Even when HIM departments choose not to do benchmarking comparisons of coding data, it’s very likely that someone else is doing these comparisons, Fletcher notes.
"If the data are not consistent and accurate in your own facility, then that is a poor reflection on your hospital," Fletcher says. "If you’re singled out in any way, then that may be an issue for you, so the goal is 100% accuracy."
• Keep open communication lines with physicians. "Whenever you’re looking at an issue, look at the high-volume cases where you’re going to get the biggest bang for your bucks," Fletcher says. "Then find the population, obtain information, and routinely ask the physician head of the medical staff or someone else to look at it."
Show the medical expert the coding book and ask whether there is anything the hospital’s coders should do differently.
"Our physicians were very happy to do this, and we had no problem with asking for their help," Fletcher says.
Doctors were asked what needs to be documented to support certain diagnoses and procedure codes among the high-dollar cases, as well as for high-volume cases, she adds.
• Accept feedback from outside sources.
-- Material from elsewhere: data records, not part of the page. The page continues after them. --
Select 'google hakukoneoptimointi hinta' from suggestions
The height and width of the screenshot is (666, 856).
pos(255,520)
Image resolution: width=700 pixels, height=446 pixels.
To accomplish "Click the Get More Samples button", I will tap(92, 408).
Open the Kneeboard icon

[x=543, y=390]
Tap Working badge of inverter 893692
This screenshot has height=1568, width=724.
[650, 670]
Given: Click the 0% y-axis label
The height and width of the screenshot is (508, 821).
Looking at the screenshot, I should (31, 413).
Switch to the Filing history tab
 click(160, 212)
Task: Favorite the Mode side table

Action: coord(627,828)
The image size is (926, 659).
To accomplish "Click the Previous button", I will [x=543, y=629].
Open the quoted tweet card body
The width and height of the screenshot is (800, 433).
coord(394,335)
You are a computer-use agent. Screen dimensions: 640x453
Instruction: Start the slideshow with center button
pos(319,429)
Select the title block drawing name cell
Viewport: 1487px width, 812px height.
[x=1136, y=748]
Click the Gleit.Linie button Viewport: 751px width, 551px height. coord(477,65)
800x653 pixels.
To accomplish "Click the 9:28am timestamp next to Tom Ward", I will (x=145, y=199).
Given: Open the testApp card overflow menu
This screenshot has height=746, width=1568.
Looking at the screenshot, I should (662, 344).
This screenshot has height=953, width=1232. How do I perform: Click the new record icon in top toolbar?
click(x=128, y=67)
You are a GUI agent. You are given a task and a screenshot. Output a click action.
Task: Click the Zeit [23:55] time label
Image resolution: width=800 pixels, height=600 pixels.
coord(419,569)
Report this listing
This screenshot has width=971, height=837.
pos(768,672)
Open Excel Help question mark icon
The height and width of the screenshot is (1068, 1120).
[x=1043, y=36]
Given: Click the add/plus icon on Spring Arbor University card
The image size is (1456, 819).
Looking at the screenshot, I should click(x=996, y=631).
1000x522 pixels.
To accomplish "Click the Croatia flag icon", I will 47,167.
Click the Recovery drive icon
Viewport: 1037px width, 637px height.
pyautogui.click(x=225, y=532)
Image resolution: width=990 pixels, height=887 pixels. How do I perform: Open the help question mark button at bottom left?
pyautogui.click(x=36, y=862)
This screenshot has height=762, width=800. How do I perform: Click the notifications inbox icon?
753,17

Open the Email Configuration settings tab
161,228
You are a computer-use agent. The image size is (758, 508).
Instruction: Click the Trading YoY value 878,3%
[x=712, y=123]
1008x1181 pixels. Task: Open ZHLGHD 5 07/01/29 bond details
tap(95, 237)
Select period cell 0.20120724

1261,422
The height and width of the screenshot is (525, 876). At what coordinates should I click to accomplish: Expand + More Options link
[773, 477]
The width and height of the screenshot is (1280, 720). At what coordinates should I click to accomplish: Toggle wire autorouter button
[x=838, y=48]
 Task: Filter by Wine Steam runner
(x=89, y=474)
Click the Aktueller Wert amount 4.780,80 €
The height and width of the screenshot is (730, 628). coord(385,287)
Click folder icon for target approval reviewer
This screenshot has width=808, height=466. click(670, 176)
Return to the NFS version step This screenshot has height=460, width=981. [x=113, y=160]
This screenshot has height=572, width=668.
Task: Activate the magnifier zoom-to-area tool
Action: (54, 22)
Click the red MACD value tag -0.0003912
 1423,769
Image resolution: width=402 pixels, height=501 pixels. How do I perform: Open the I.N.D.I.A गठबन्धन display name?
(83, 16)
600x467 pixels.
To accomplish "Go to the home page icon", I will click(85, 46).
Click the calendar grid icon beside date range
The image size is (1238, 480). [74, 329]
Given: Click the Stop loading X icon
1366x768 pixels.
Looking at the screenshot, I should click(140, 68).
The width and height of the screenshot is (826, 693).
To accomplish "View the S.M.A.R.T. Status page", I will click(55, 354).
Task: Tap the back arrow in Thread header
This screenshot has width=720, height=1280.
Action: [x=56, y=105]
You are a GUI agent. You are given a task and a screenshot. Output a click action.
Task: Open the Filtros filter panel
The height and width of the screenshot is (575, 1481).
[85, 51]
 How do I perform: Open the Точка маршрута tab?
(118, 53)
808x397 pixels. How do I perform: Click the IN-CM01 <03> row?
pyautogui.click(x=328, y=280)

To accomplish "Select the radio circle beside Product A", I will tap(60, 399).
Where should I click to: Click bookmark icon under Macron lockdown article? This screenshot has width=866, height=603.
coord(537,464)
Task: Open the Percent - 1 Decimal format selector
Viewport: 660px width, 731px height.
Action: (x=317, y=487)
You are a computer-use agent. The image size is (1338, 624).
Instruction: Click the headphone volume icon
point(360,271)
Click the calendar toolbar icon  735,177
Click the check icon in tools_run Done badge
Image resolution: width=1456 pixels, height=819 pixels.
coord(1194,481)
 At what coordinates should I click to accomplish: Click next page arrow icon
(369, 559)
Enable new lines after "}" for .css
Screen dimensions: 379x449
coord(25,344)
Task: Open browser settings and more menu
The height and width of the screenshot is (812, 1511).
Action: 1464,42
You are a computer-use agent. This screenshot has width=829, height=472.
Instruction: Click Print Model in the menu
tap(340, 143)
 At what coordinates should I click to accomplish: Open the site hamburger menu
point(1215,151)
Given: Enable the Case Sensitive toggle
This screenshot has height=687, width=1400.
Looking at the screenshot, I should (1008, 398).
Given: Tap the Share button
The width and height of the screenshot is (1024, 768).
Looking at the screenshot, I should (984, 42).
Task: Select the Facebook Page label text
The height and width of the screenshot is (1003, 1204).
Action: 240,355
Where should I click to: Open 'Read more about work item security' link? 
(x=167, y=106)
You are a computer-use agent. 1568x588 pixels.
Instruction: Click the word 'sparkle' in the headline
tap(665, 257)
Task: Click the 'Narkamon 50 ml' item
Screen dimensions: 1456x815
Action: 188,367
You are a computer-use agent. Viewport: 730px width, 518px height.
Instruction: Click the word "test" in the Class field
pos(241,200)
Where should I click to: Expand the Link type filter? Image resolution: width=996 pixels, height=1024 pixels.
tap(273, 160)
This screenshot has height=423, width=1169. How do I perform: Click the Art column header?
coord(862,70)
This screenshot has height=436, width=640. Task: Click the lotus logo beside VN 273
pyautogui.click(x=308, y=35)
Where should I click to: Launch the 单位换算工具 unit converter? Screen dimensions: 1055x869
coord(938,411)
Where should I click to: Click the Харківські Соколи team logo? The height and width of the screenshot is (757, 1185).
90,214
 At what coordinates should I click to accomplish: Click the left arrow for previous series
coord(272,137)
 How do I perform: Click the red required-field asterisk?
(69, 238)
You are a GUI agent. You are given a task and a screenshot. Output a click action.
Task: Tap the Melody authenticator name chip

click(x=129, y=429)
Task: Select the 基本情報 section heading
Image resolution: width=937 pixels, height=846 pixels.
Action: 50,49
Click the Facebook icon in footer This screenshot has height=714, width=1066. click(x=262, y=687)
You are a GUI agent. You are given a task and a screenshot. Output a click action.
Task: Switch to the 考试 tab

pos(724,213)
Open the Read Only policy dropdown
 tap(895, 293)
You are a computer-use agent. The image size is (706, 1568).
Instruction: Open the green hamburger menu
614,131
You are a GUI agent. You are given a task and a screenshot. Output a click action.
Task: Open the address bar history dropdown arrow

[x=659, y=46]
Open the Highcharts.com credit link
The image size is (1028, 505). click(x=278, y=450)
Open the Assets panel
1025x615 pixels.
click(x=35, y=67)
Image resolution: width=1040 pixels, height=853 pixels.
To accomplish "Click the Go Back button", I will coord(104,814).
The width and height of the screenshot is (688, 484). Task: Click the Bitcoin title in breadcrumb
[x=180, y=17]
Another strategy that has worked well for CHCA is an area-wide coding roundtable where coders from a CHCA hospital meet with coders from six or seven other hospitals in the area to discuss coding issues and provide coders with continuing education.
Also, HIM departments often will be alerted to data quality problems from the data warehouse vendor, who will send an error report back to the hospital, Fletcher says.
"I would prefer people to be more proactive, and if you are collecting data, then proactively review data to make sure it’s what you wanted," Fletcher says. "Most databases have an error threshold, so if you’re over the threshold it won’t accept the data, but if you’re under it, then there will be some errors that are not discovered."
But if a hospital first learns of a data problem from a vendor’s report, then the HIM staff should review the report and make quality improvements, she adds.